Koordinator Kelompok Substansi PPATK, M. Natsir Kongah, dalam keterangannya di Jakarta, Kamis (31/7), menyebutkan bahwa rekening dormant kerap dijadikan sarana tindak pidana, seperti pencucian uang, jual beli rekening, transaksi narkotika, hingga korupsi. Bahkan, beberapa rekening dormant disalahgunakan oleh pihak internal bank maupun pelaku kejahatan eksternal tanpa sepengetahuan pemilik.
“Dana pada rekening dormant diambil secara melawan hukum, baik oleh internal bank maupun pihak luar, terutama jika rekening tersebut tidak pernah dilakukan pengkinian data nasabah,” ujar Natsir.
Menurutnya, pemblokiran rekening dormant merupakan langkah pencegahan agar dana nasabah tetap aman dan tidak digunakan untuk aktivitas ilegal. PPATK mendorong bank dan nasabah untuk melakukan verifikasi ulang demi perlindungan kepentingan hukum dan keuangan masyarakat.
“Tujuan utamanya adalah memastikan rekening tidak disalahgunakan dan pemilik sah tetap terlindungi,” tegas Natsir.
PPATK juga merekomendasikan seluruh sektor perbankan untuk memperketat pengelolaan rekening dormant, termasuk peningkatan kebijakan Know Your Customer (KYC) dan penerapan Customer Due Diligence (CDD) secara menyeluruh.
Sebagai bentuk imbauan kepada masyarakat, Natsir mengingatkan pentingnya merespons notifikasi rekening dormant. “Segera hubungi pihak bank untuk verifikasi.

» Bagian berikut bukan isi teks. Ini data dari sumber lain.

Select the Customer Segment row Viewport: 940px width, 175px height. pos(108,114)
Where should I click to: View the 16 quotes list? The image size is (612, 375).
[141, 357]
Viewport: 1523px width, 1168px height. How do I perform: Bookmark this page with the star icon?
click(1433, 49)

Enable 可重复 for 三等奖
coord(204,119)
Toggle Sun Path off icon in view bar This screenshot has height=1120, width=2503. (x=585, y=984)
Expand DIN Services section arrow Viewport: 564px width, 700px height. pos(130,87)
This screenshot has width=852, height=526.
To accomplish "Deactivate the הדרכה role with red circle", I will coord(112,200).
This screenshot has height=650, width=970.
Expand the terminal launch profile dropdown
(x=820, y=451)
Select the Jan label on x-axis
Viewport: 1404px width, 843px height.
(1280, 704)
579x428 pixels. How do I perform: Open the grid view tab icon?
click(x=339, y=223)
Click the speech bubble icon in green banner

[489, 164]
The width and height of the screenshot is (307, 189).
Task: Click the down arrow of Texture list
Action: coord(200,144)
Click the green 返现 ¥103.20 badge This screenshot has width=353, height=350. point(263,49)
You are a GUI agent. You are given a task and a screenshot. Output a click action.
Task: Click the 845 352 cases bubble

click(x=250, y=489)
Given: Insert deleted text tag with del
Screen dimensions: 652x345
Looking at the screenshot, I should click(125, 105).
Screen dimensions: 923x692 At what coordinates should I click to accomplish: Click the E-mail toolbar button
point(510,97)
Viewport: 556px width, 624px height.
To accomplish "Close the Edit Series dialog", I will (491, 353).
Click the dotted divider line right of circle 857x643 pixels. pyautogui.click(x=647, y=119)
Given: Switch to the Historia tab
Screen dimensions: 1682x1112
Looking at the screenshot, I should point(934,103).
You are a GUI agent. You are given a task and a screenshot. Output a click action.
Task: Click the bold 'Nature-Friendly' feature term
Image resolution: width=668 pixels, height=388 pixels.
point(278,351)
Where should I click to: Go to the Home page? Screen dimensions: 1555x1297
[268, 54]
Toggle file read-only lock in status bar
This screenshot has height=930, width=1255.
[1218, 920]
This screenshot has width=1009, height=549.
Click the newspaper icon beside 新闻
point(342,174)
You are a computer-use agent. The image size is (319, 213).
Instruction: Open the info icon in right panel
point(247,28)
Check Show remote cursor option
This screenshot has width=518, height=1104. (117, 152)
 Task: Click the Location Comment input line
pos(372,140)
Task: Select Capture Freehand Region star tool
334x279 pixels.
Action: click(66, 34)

Rekening tidak aktif bisa menjadi celah kejahatan. Jaga rekening Anda, jaga Indonesia dari kejahatan keuangan,” serunya.
Menariknya, langkah tegas PPATK dalam mengendalikan rekening dormant juga berdampak signifikan pada penurunan transaksi ilegal. Salah satunya, penurunan drastis transaksi judi online (judol) di Indonesia. “Deposit judi online turun tajam hingga 70 persen, dari sebelumnya lebih dari Rp5 triliun menjadi sekitar Rp1 triliun,” ungkap Natsir.
Dengan hasil tersebut, PPATK menegaskan komitmennya dalam menutup celah keuangan ilegal dan memperkuat perlindungan sistem keuangan nasional dari ancaman kejahatan terorganisir.